I still haven't bought the bike yet. If I go Cervelo, I'll buy the 2013 R3 Ultegra or the 2012 R3 Team which comes with the better fork. Anyone have a preference with one over the other? With the delay in purchase, I'm considering upgrading my Cannondale frame (through Cannondale's frame upgrade program) to a 2013 EVO when framesets are available in April. Going to the bike shop to test ride an EVO and R3 today so we'll see.


----------



## RCMTB

*2013 R3 Ultegra*

Will replace wheels soon. It's a size 48.


----------



## HolyBull

RCMTB said:


> Will replace wheels soon. It's a size 48.


So how did you decide on the 48?


----------



## RCMTB

Initially, I tested a 51 and 48. 51 Felt ok, just a little stretched out at the hood area. I was set on the 51 and would probably have to install a no offset seat post to get me closer to the hoods or a shorter stem. 48 felt a little cramped. Went home to discuss with the wife and purchase got delayed.

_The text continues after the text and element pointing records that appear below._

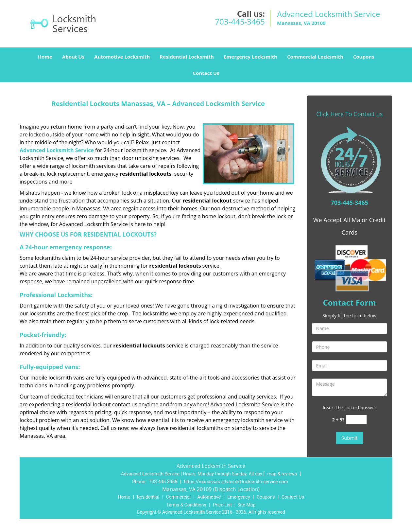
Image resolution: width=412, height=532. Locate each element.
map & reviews (283, 474)
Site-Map (246, 505)
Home (45, 57)
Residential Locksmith (187, 57)
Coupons (364, 57)
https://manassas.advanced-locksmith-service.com (236, 482)
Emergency (238, 497)
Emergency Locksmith (250, 57)
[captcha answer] (356, 419)
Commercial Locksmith (315, 57)
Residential (148, 497)
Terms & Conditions (186, 505)
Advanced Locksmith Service (57, 150)
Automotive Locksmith (122, 57)
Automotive (209, 497)
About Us (73, 57)
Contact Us (206, 73)
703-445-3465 (240, 21)
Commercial (178, 497)
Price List (222, 505)
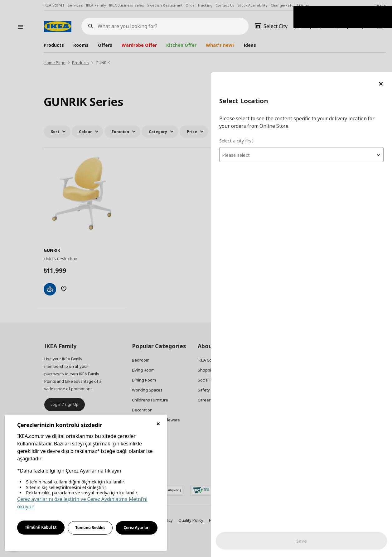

When I was ready to buy I still wanted to test ride both again. 51 was in stock, but 48 was gone. So the LBS had a 48 in one of their other stores and shipped it over the next day. They adjusted the seat height and away I went on the test ride. It fit like a glove the way it was setup definitely different than the first 48 I test rode. During the new bike fit, the fitter finely tuned the seat height and lowered the stem about 15mm, checked my leg stroke and that was it. The stem is a 100mm stem. I don't know if comes stock with a 100mm stem, but either way the bike felt great. I have yet to take it out on the road it has only been on the trainer for a few rides. Hope to get a ride in this weekend if it's warm enough.


----------



## RoadrunnerLXXI

Most likely a 90mm stem. My 51cm have a 90mm.


----------



## AvantDale

My 54 came with a 90mm. Cervelo goes for the more "recreational" setup. Switched it out for a -17/110mm.

Main reason I don't like stock bikes is that they come with parts that don't work with me. Bars, stem, saddle.


----------